ECLI:NL:RBDHA:2024:19380
Rechtbank Den Haag
- Eerste aanleg - enkelvoudig
- Rechtspraak.nl
Niet-ontvankelijkheid bezwaar tegen afwijzing verzoek tot naturalisatie wegens niet tijdig indienen van gronden
Op 22 november 2024 heeft de Rechtbank Den Haag uitspraak gedaan in de zaak tussen een eiser en de staatssecretaris van Justitie en Veiligheid. De eiser had op 23 november 2021 een verzoek om naturalisatie ingediend, maar dit verzoek werd op 2 mei 2023 afgewezen. De staatssecretaris verklaarde het bezwaar van de eiser tegen deze afwijzing niet-ontvankelijk, omdat de gronden van bezwaar niet tijdig waren ingediend. Eiser heeft hiertegen beroep ingesteld. Tijdens de zitting op 13 mei 2024 werd het beroep behandeld, maar de rechtbank heropende het onderzoek op 30 mei 2024, omdat het onderzoek niet volledig was geweest. De staatssecretaris diende op 5 juni 2024 een verzendregistratie in van een brief die op 28 juni 2023 was verzonden, waarin eiser werd verzocht om de gronden van bezwaar in te dienen.

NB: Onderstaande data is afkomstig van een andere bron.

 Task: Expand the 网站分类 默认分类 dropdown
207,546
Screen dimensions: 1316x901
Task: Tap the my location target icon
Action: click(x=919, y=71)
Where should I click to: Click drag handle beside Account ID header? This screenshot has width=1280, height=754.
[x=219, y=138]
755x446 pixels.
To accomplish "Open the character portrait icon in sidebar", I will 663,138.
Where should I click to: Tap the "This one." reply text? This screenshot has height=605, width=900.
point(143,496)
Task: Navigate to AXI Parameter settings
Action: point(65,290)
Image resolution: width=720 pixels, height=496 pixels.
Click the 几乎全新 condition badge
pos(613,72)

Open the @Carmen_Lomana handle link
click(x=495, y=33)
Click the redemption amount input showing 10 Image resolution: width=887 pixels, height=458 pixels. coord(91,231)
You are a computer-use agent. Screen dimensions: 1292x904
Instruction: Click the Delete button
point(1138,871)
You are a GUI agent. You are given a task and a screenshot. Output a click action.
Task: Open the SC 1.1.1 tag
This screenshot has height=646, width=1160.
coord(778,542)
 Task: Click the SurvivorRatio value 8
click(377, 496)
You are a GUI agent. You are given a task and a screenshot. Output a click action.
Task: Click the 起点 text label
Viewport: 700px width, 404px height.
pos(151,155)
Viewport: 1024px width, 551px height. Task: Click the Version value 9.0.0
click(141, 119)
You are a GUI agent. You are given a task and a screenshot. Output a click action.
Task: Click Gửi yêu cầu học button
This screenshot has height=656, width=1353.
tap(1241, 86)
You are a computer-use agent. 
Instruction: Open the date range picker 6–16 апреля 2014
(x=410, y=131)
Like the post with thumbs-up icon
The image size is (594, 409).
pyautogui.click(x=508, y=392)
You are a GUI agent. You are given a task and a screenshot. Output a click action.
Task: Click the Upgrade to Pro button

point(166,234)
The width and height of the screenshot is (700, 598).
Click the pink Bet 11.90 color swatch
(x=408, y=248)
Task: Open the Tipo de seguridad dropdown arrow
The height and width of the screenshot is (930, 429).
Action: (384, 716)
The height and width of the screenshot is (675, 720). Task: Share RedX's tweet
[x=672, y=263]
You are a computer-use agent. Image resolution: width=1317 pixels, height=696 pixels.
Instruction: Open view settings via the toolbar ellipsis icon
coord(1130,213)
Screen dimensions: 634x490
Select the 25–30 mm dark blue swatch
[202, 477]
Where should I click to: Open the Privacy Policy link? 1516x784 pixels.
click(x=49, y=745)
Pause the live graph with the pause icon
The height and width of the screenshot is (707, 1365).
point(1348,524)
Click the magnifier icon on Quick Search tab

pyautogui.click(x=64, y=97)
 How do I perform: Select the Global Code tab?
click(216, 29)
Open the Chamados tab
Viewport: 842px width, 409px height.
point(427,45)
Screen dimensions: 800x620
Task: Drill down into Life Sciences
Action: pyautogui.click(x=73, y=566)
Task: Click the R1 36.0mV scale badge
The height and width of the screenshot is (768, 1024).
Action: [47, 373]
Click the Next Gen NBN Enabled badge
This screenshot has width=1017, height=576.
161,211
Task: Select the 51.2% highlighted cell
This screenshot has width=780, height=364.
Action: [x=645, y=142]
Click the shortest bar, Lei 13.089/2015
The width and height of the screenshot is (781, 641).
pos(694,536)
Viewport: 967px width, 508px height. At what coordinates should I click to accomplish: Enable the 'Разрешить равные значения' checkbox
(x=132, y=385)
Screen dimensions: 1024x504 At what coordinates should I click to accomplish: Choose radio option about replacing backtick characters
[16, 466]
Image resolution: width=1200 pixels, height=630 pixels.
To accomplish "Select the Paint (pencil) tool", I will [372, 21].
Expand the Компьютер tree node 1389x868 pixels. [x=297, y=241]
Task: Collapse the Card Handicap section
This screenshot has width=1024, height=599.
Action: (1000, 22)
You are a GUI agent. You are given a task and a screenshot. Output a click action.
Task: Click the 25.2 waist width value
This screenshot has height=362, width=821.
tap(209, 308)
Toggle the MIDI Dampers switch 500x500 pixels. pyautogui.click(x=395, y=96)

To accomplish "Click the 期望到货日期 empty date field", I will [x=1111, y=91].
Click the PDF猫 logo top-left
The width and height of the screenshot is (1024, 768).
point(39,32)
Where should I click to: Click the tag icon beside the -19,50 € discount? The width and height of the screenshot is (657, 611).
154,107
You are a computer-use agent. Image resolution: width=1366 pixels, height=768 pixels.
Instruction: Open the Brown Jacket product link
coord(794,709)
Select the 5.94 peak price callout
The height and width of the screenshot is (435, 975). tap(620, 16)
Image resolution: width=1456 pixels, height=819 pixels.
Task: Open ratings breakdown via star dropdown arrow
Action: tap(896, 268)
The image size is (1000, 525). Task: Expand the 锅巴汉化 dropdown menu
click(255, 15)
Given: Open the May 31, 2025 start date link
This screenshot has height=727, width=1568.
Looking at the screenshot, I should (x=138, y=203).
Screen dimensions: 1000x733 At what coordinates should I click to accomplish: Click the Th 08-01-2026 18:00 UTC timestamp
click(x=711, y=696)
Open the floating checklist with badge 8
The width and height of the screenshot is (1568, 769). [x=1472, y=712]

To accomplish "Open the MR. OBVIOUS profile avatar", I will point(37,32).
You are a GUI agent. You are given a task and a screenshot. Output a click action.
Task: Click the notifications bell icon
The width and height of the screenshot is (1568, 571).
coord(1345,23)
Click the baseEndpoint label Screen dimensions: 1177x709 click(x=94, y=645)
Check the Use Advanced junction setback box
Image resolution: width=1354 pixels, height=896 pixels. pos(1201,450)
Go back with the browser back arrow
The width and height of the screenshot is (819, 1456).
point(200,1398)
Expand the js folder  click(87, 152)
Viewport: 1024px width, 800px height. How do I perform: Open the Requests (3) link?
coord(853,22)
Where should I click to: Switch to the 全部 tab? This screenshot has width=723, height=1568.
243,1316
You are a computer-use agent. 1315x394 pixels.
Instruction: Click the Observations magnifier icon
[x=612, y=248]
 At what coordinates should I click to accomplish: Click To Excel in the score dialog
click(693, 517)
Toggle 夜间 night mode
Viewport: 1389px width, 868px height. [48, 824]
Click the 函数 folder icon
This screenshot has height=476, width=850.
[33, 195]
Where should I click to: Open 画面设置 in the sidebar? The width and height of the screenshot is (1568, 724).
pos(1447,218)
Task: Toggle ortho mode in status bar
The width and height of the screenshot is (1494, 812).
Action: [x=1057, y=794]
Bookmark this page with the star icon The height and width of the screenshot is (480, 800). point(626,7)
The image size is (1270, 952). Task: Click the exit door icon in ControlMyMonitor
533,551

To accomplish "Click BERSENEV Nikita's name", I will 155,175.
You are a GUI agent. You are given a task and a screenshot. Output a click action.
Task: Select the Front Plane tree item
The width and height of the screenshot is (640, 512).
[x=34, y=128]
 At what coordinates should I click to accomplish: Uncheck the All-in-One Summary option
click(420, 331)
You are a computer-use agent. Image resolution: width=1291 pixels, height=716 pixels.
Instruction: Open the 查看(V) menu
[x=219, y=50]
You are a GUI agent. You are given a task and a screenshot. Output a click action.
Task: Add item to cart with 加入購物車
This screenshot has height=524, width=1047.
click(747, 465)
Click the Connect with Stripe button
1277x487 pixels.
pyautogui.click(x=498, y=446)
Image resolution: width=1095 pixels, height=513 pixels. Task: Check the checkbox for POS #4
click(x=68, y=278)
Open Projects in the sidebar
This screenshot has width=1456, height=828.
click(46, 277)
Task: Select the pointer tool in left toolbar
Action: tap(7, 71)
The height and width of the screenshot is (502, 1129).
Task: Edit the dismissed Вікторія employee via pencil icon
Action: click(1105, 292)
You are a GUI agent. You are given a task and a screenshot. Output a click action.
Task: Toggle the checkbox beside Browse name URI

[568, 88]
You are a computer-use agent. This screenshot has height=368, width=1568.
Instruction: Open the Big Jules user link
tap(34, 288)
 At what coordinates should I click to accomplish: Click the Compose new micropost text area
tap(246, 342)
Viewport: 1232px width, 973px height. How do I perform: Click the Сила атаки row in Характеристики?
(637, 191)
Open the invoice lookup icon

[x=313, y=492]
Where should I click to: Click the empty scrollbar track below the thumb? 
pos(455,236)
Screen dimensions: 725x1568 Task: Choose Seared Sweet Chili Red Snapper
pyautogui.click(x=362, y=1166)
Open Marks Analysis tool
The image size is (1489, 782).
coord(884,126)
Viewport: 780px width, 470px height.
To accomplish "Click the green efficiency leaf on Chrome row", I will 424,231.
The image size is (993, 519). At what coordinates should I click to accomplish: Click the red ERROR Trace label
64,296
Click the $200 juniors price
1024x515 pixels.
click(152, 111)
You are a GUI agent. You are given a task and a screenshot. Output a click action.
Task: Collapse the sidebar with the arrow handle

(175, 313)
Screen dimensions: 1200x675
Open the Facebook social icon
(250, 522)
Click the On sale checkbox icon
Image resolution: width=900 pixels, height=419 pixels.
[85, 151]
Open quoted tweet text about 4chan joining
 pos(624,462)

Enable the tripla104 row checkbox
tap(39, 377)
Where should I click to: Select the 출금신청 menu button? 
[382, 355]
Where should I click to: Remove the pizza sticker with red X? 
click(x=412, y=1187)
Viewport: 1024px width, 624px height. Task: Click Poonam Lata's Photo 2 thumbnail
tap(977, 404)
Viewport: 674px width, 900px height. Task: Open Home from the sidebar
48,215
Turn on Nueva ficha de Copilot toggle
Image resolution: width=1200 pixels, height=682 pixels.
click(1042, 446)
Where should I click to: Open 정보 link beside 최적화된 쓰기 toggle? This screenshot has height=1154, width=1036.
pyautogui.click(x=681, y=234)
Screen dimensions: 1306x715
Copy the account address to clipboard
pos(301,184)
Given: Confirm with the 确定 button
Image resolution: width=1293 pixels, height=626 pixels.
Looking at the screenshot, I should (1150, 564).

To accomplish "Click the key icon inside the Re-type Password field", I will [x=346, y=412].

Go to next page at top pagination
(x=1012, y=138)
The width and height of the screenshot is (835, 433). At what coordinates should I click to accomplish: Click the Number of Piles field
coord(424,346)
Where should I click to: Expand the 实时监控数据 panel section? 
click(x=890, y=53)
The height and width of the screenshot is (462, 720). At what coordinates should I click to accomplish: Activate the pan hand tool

De rechtbank oordeelde dat het bezwaar terecht niet-ontvankelijk was verklaard. Eiser had weliswaar een bezwaarschrift ingediend, maar dit bevatte geen concrete gronden. De rechtbank concludeerde dat de staatssecretaris voldoende had aangetoond dat de brief van 28 juni 2023 was verzonden en dat eiser niet had aangetoond dat hij deze niet had ontvangen. De rechtbank verklaarde het beroep ongegrond en oordeelde dat eiser geen recht had op terugbetaling van griffierecht of vergoeding van proceskosten. De uitspraak werd openbaar gemaakt en partijen ontvingen een afschrift van de uitspraak.